FIG. 6 is a cross-sectional view of a wheel bearing device equipped with the same generator.

FIG. 7 is a sectional view of a bearing device equipped with a bearing device generator according to another embodiment of the present invention.

FIG. 8 is an enlarged cross-sectional view of a yoke in the generator.

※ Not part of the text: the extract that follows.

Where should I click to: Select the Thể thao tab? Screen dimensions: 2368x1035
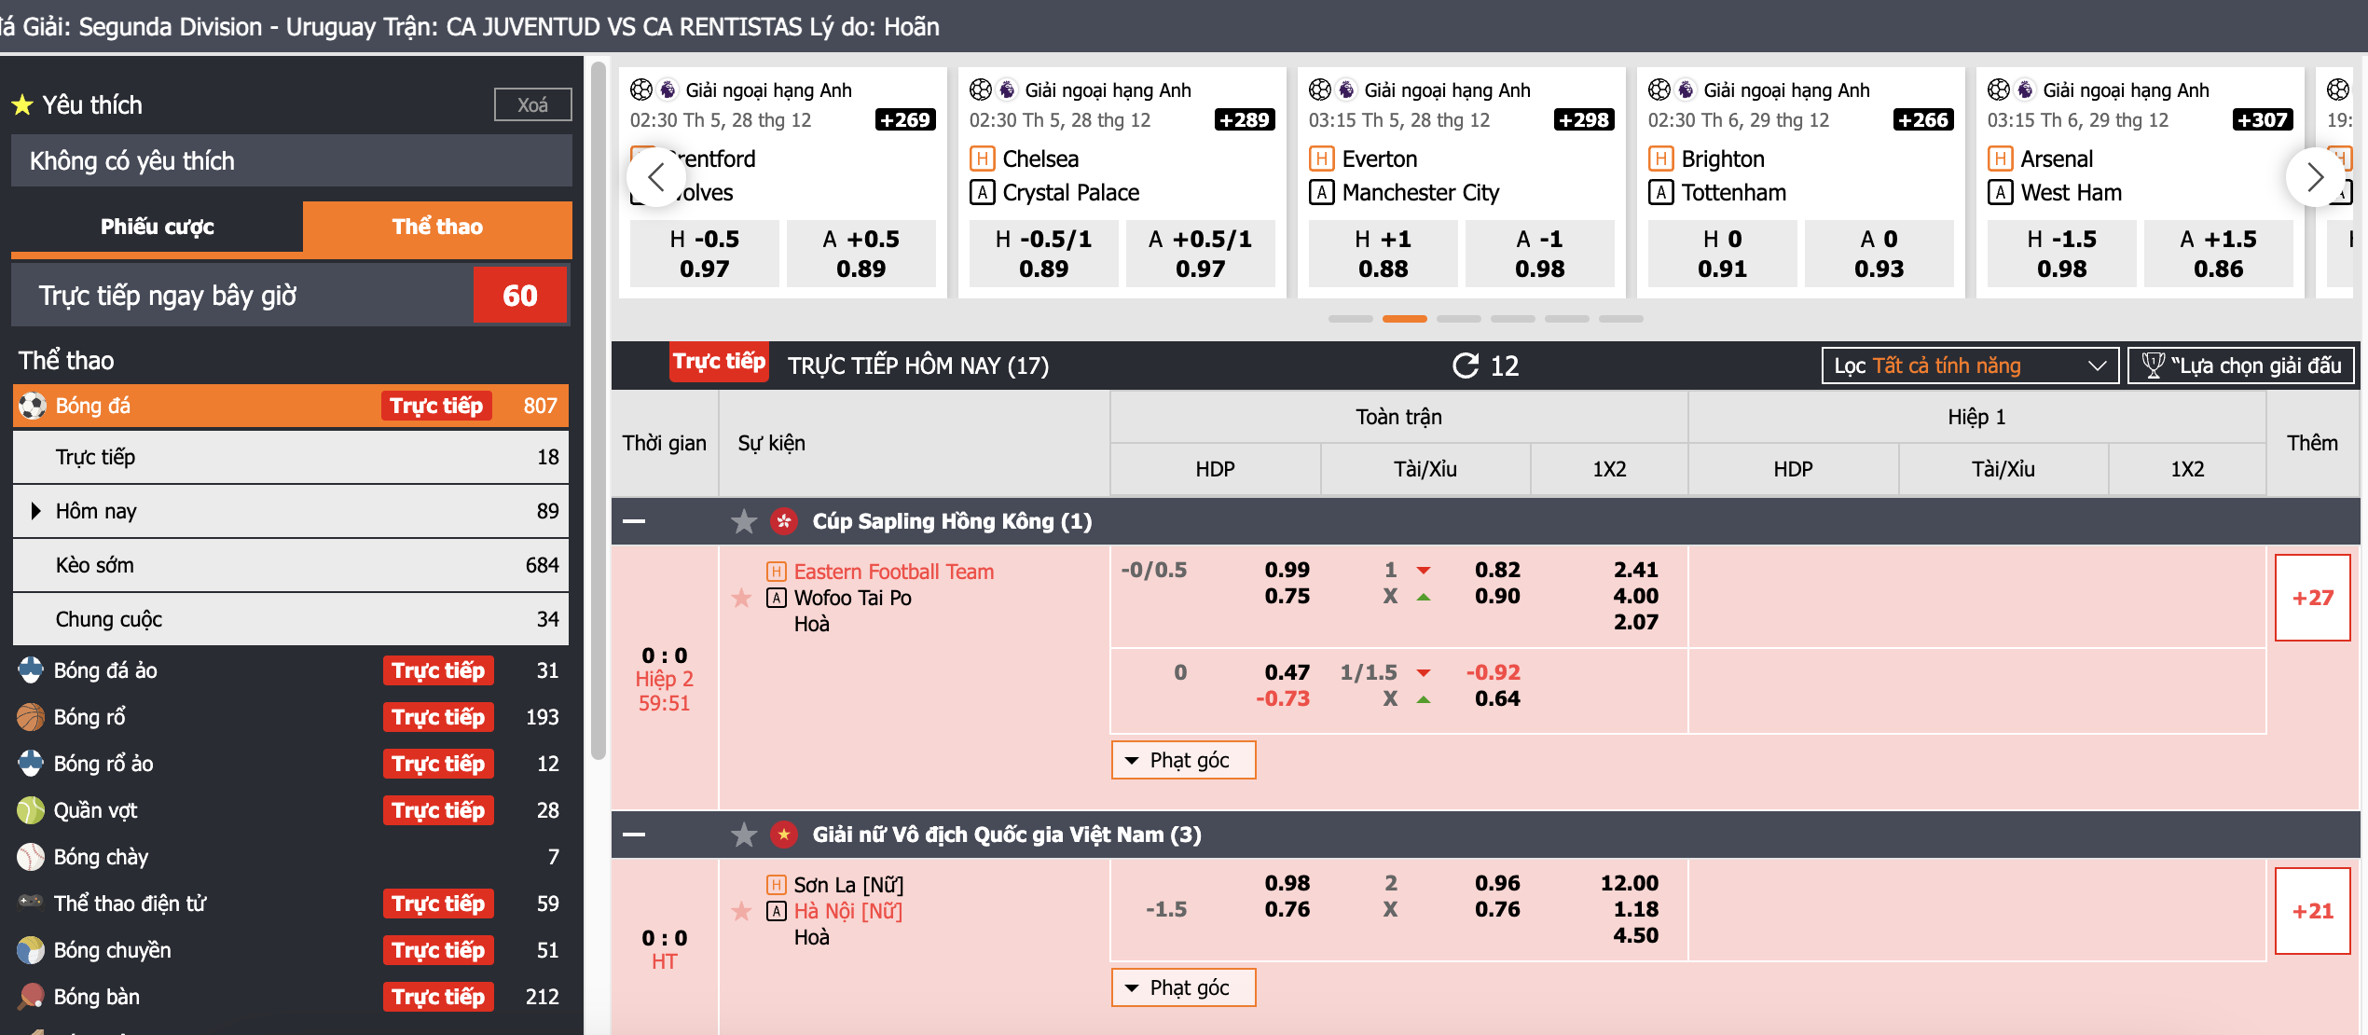[437, 227]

FIG. 9 is an enlarged sectional view of a conventional yoke.

[Explanation of symbols]

1 ... Inner ring 2 ... Outer ring 3 ... rolling elements 5, 5A ... Generator 6 ... Multi-pole magnet 7 ... York 8 ... coil 9a, 9b ... Magnetic ring member 10a, 10b ... Comb-shaped claws 11 ... Coil bobbin 12 ... Thermosetting adhesive sheet 13a, 13b ... Thermosetting adhesive sheet 15a, 15b ... Thermosetting adhesive sheet 22 ... Outer member 23 ... Inner member 25a, 25b ... Rolling surface 26a, 26b ... Rolling surface 24 ... Rolling element

   ─────────────────────────────────────────────────── ─── Continued front page    (72) Inventor Hiroaki Ohba             Entier, 1578 Higashi-Kaizuka, Iwata City, Shizuoka Prefecture             Nu Co., Ltd. F term (reference) 5H605 BB01 BB11 BB20 CC04 EA06                       EB01 EB10                 5H621 AA03 BB07 HH01 JK02

Claims (7)

[Claims] 1. An inner ring, an outer ring, and a bearing device having at least one row of rolling elements, the magnet being able to be mounted, and a yoke having a coil inside, the magnet being opposed to the magnet. A bearing device generator that generates electric power by rotation, wherein the yoke and the coil in the yoke are bonded and fixed by an adhesive sheet. 2. The generator for a bearing device according to claim 1, wherein the coil winding is integrated by using an electric wire having a self-fusion type coating on the coil winding. 3. An inner ring, an outer ring, and a bearing device having at least one row of rolling elements, which is mountable to a bearing device, and which includes a magnet and a yoke having a coil inside and facing the magnet. A bearing device generator that generates electric power by rotation, wherein the winding of the coil is fixed by an adhesive sheet and bonded to a coil bobbin. 4. The generator for a bearing device according to claim 1, wherein the coil winding is fixed by an adhesive sheet and adhered to the coil bobbin, and the yoke is adhered and fixed to the yoke by the adhesive sheet. 5. The yoke is a ring member made of a magnetic material and extends in a direction facing each other at a portion facing the magnet.
The generator for bearing device according to any one of claims 1 to 4, wherein a pair of comb-shaped claws are formed, and the claws of both groups are alternately arranged in the circumferential direction with a gap therebetween. 6. A bearing device comprising the generator for a bearing device according to claim 1. Description: 7. An outer member having a double row rolling contact surface on the inner circumference, an inner member having rolling contact surfaces facing each of these rolling contact surfaces, and a compound member housed between the opposing rolling contact surfaces. The bearing device according to claim 6, which is a bearing device for a wheel, which includes a row of rolling elements and rotatably supports a wheel with respect to a vehicle body.